One promising approach is to use text-mining. This could contribute in a few different ways. First, one could efficiently identify all the terms in the text that are not currently represented in ontologies and add them en masse, so that data curation does not have to stop and resume whenever such terms are encountered. Second, one could present a human curator with suggestions for what terms to use and what relations those terms have to one another, speeding the process of composing an annotation.
CharaParser, developed by Hong Cui at the University of Arizona, is an expert-based system that decomposes character descriptions into recognizable grammatical components, and it is now being used in several different biodiversity informatics projects. Baseline evaluation results from BioCreative III showed that a naive workflow combining CharaParser and Phenex, the software curators use to compose ontological annotations and relate them to character states, was capable of identifying candidate entity and quality phrases (it outperformed biocurators by 20% in recall on average) but had difficulty translating those into ontological annotations. This first iteration workflow also was not yet reducing curation time.

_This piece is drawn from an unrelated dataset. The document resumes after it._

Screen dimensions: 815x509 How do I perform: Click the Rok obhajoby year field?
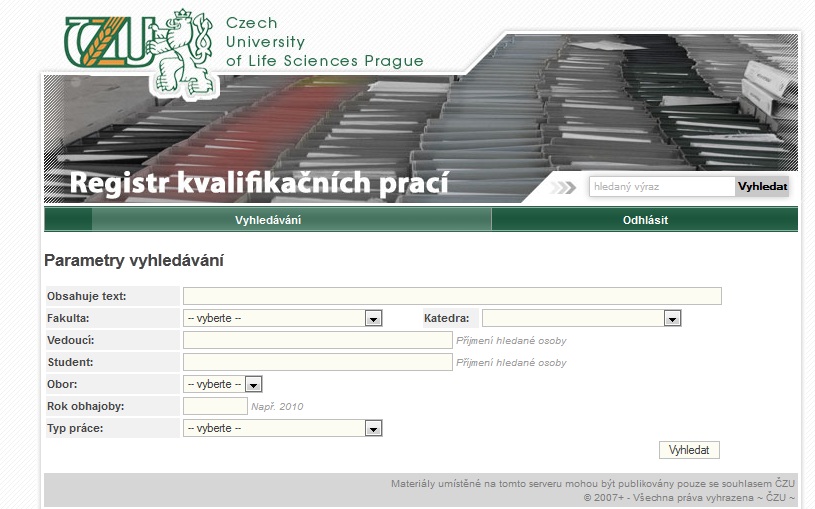(215, 406)
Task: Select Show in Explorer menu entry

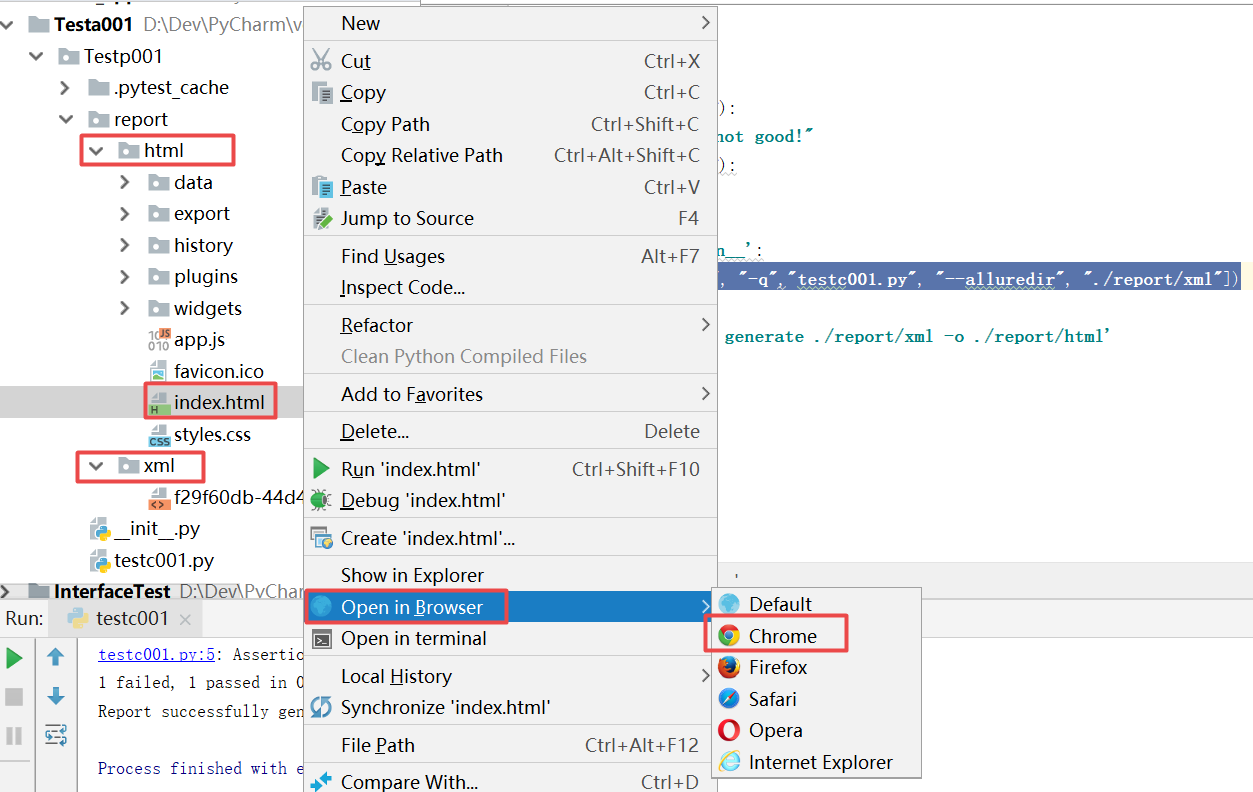Action: tap(412, 575)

In March, a small contingent from NESCent (Jim Balhoff, Hilmar Lapp and Todd Vision) visited Hong Cui’s group in Tucson. We talked through improvements to CharaParser and the curation workflow, brainstormed plans for a more thorough set of evaluation tests, began refactoring of the code so that it can be more easily shared across projects, and gained a better understanding of what features make a character difficult to curate for humans vs. text-mining. We made substantial progress on all fronts, and are looking forward to seeing how much improvement in the accuracy and efficiency of curation will be achieved in the next round of testing.
We are also pleased to report that the CharaParser codebase will now be available from GitHub under an open source (MIT) license.